OpenAssistant Launches Its Open-Source ChatGPT Competitor
The OpenAssistant project has released its open-source AI assistant to compete with OpenAI's ChatGPT. The project started in December of the previous year, shortly after OpenAI launched ChatGPT. OpenAssistant's goal is to create an open-source AI assistant possessing similar capabilities to ChatGPT. The team collected a massive amount of "human-generated, human-annotated assistant-style conversation corpus" with the help of more than 13,500 volunteers. The corpus consists of 161,443 messages distributed across 66,497 conversation trees in 35 different languages, annotated with 461,292 quality ratings.
The OpenAssistant team has utilized the collected instructional data to refine several language models, including variants of Meta's LLaMA model and EleutherAI's Pyhtia model. The largest variant is based on the LLaMA model with 30 billion parameters. Like Alpaca or Vicuna, the models are "instruction-tuned" and not improved further by human feedback. The results generated by the chatbots should approach those from ChatGPT's gpt-3.5-turbo model, according to a comparative study with volunteers.

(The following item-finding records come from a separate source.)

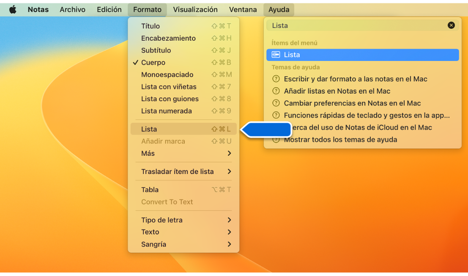Click help icon beside "Añadir listas en Notas"
This screenshot has height=276, width=468.
coord(276,91)
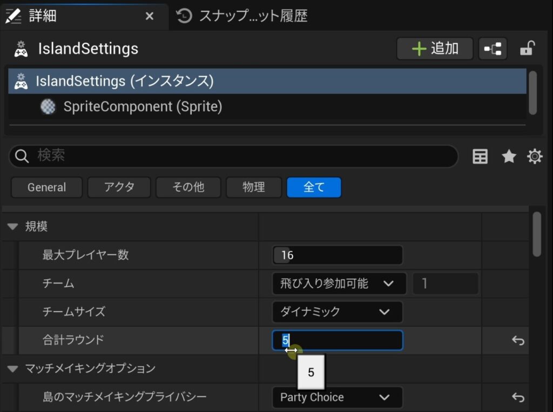This screenshot has width=553, height=412.
Task: Click the blueprint hierarchy icon next to 追加
Action: pos(492,49)
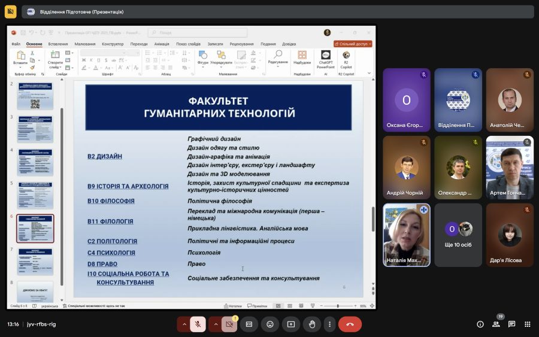Expand audio settings arrow beside microphone
This screenshot has height=337, width=539.
click(184, 324)
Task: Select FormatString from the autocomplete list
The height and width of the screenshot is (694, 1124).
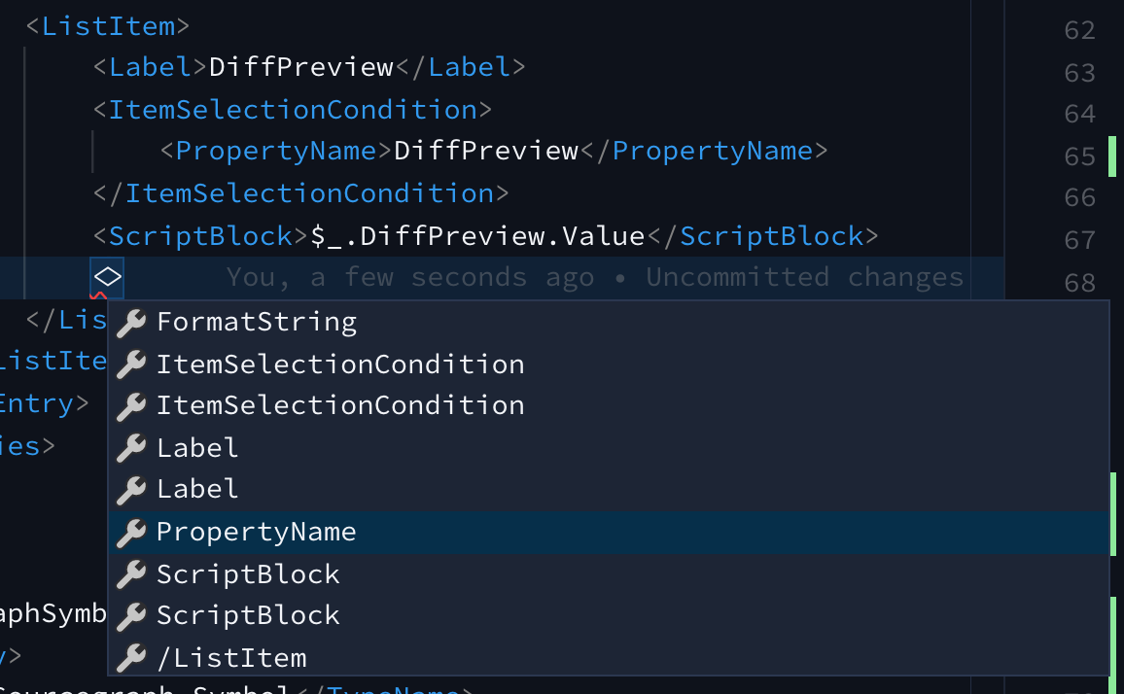Action: (257, 321)
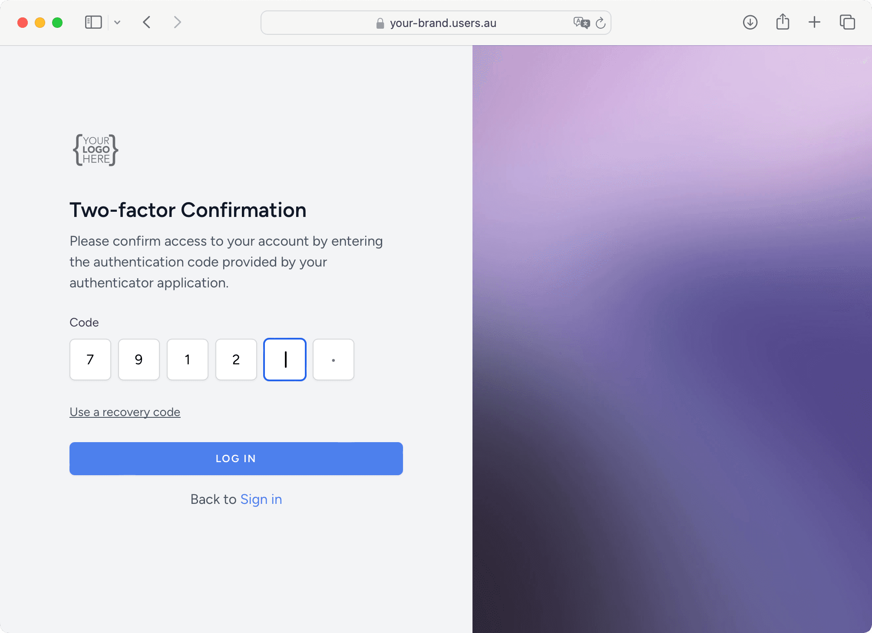Open the Share menu
872x633 pixels.
pyautogui.click(x=783, y=22)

The Pythia models are already available, and the LLaMA models will be released shortly. Although the LLaMA models cannot be used commercially due to Meta's licensing, the Pythia models are available for commercial use. Besides, the team released the code and collected data with OpenAssistant Conversations. In addition, all models can be tried out through a web interface, where conversations can be evaluated and used to further improve the models.
OpenAssistant's models exhibit the well-known problems of large language models, such as hallucinations, according to the accompanying paper. Moreover, the training data collected was mostly contributed by male annotators, with a median age of 26, which may introduce biases into the dataset. Nevertheless, the team took steps to detect and remove harmful messages from the dataset, but state that the system is not infallible.

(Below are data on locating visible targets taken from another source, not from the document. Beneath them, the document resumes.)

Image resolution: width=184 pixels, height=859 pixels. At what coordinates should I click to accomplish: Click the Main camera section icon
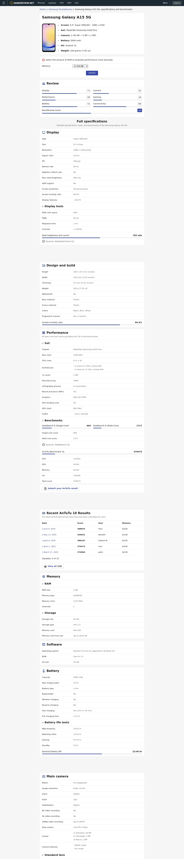point(44,776)
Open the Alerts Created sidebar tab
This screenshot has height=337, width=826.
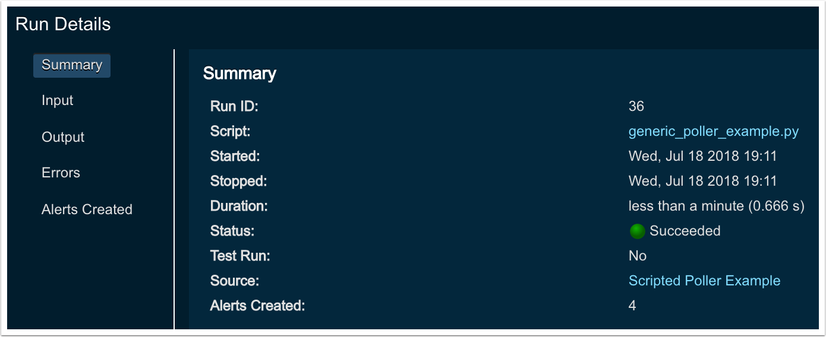(87, 209)
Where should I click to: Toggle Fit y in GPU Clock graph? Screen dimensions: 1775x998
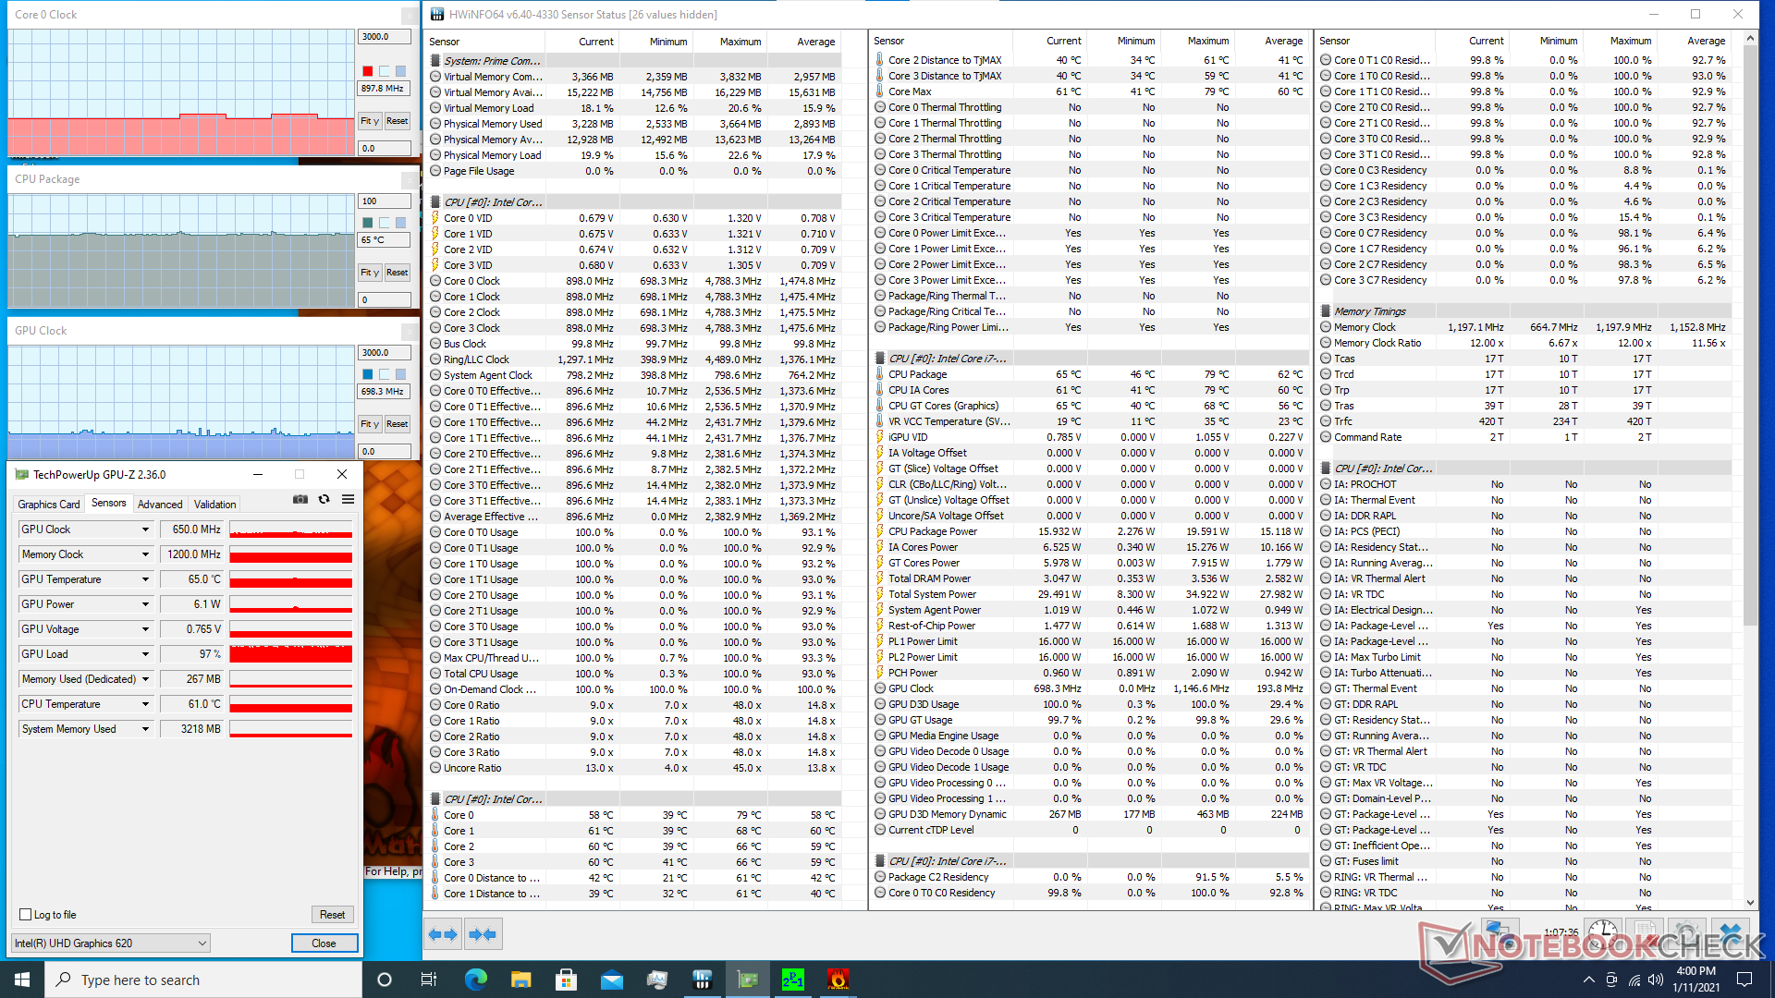(370, 424)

The team said that AI research, mainly in the area of large-scale language models and their adaptation to human values, have been limited to a handful of research labs with the resources to train and collect data. OpenAssistant, with its published models and freely available dataset, is an attempt to democratize this research. This is a clear attempt to counter OpenAI's approach of making the development of its own language models and data sourcing increasingly opaque, and of conducting alignment research with a small group of selected specialists.
OpenAssistant was founded by Andreas Köpf, Yannic Kilcher, Huu Nguyen, and Christoph Schumann and includes a team of over 20 developers, data and security experts, and a moderation and documentation team. The project is supported with computational resources, tools, and other assistance by Redmond AI, Hugging Face, Weights & Biases, as well as Stability AI and LAION.